Miércoles 19.06.2019

El Estado detecta que el Brexit puede ser un impulso al negocio del Puerto

El Instituto de Comercio Exterior ve A Coruña bien situada para captar tráficos que no tengan espacio en otros muelles

La delegación del ICEX destaca el potencial de Langosteira y los muelles interiores | javier alborés
La delegación del ICEX destaca el potencial de Langosteira y los muelles interiores | javier alborés

La salida del Reino Unido de la Unión Europea, el temido Brexit, podría convertirse en un caladero de nuevas oportunidades de negocio para la Autoridad Portuaria. Así lo ven la Dirección Territorial de Comercio en Galicia y la delegación en la comunidad del Instituto Español de Comercio Exterior (ICEX), que sugiere a los puertos de A Coruña y Ferrol que se pongan a trabajar para intentar captar tráficos que podrían perder competitividad en infraestruturas como las existentes en Bilbao y Santander. 
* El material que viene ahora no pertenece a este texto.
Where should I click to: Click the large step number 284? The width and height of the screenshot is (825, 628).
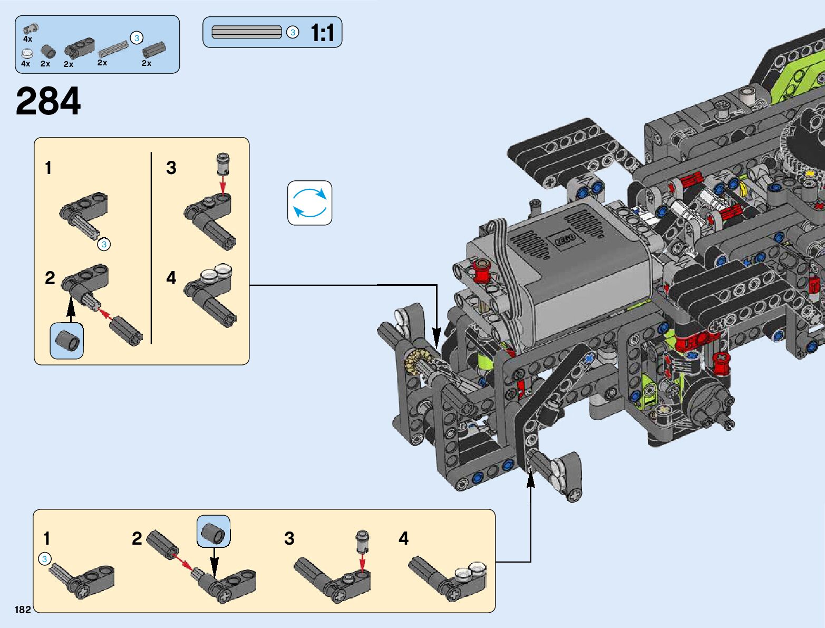[48, 101]
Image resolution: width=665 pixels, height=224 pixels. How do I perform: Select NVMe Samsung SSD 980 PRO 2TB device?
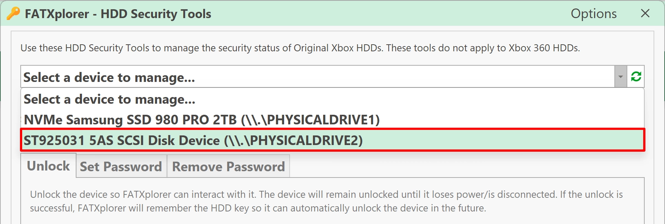333,120
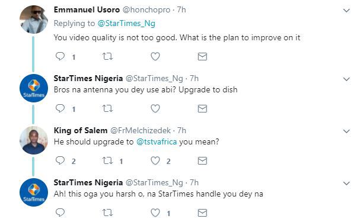
Task: Like the 'this oga you harsh' tweet
Action: click(x=155, y=213)
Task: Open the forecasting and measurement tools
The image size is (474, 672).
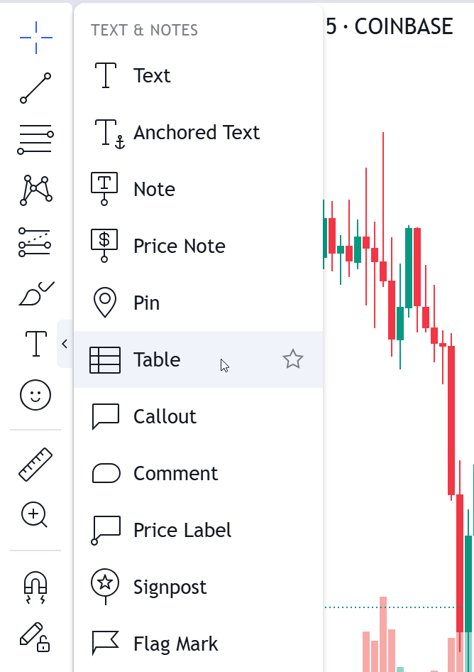Action: pyautogui.click(x=35, y=241)
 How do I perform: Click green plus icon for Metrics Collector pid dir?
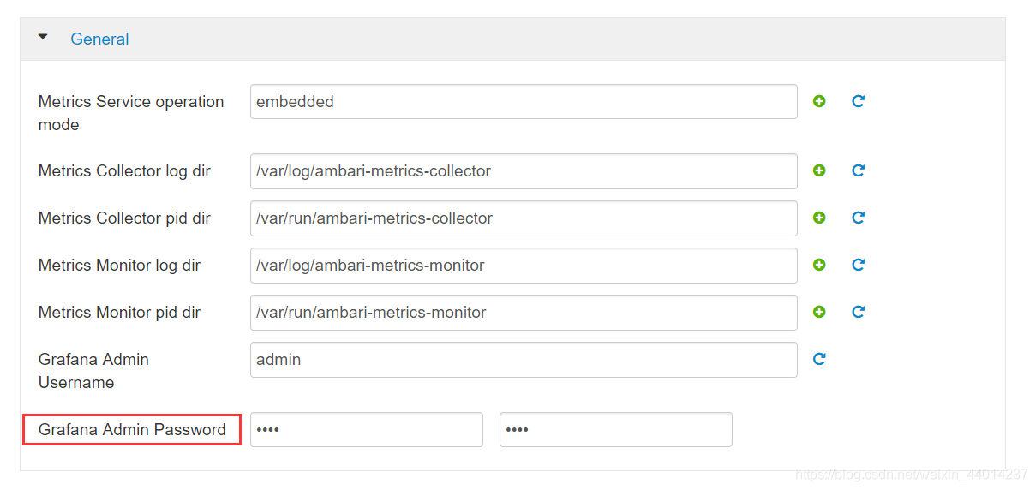[819, 218]
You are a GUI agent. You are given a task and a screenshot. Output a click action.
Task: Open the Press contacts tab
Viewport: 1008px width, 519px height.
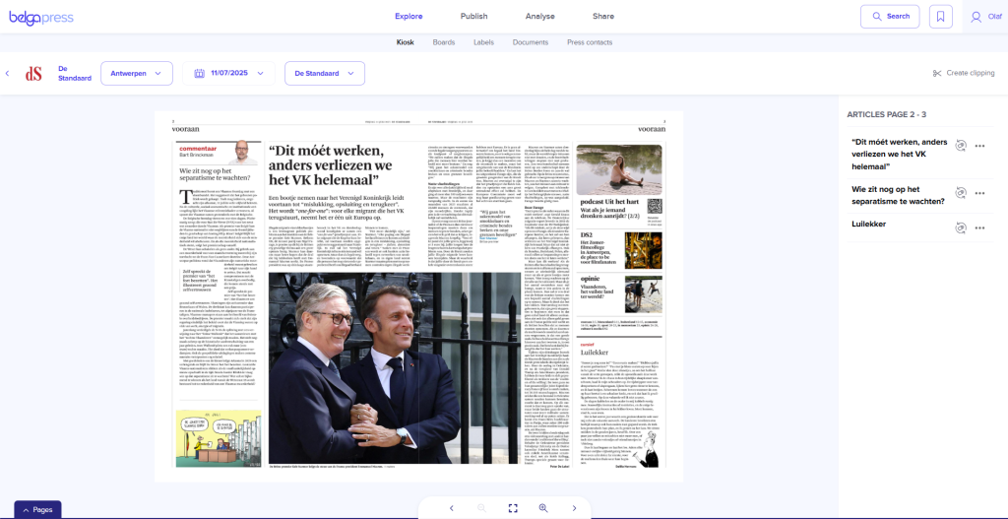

El responsable de la Dirección Territorial de Comercio en Galicia, dependiente del Gobierno central, y líder también de la delegación gallega del Instituto Español de Comercio Exterior (ICEX), Sergio Prieto, destaca que el Brexit debe ser visto como una oportunidad más que como un cambio que deba causar temor. En este contexto, él y su equipo entienden que unos de los principales beneficiarios del cambio en Galicia podrían ser los puertos de A Coruña y Ferrol, por lo que anima a sus responsables a tratar de preparar un plan de acción con el que captar a empresas para que muevan su mercancía desde las infraestructuras locales. 

El experto entiende que la clave está en que ante el mayor control que exigirá la mercancía procedente del Reino Unido en puertos como los de Bilbao y Santander una vez que este ya no pertenezca a la Unión Europea se puede producir una ralentización de la distribución de la que puede aprovecharse la Autoridad Portuaria. 

Se produzca un Brexit duro en poco tiempo o uno más blando “dentro de año y medio, se van a incrementar los volúmenes de mercancías en las aduanas” del País Vasco y Santander, de manera que el cúmulo de productos podría implicar una retención de entre 24 y 48 horas en los muelles esperando por las inspecciones necesarias, algo que va en contra de la política de agilidad con la que trabajan los grupos británicos. En este contexto, cabría esperar que algunas empresas se interesasen por desviar algunas “rutas comerciales a puertos cercanos” y como Gijón no dispone de demasiada capacidad, “la alternativa sería A Coruña”, además de Ferrol. “Son los que sí tienen capacidad para absorber los tráficos, con Langosteira y los muelles interiores, y hay que lograr que el incremento de tiempo de viaje se compense con la agilidad” en los amarres. 

Varias posibilidades
La idea no es descabellada teniendo el cuenta que el Puerto ya se ha planteado intentar retomar líneas de tráfico de contenedores en un futuro. Para Prieto lograr ahora aprovechar la situación para conseguir más volumen negocio está en manos de los propios responsables del complejo portuario, que pueden preparar un proyecto para presentar a las empresas o, incluso, podrían ser otras autoridades portuarias las que enviasen a los buques aquí usando la zona como una especie de delegación.  Lo importante es, también, evitar la fuga del trabajo hacia Francia. 

Respecto a la falta de tren a Langosteita, el experto entiende que contar con el desarrollo más avanzado si el Brexit se produce dentro de año y medio sería positivo, pero no una cuestión fundamental para resultar atractivo.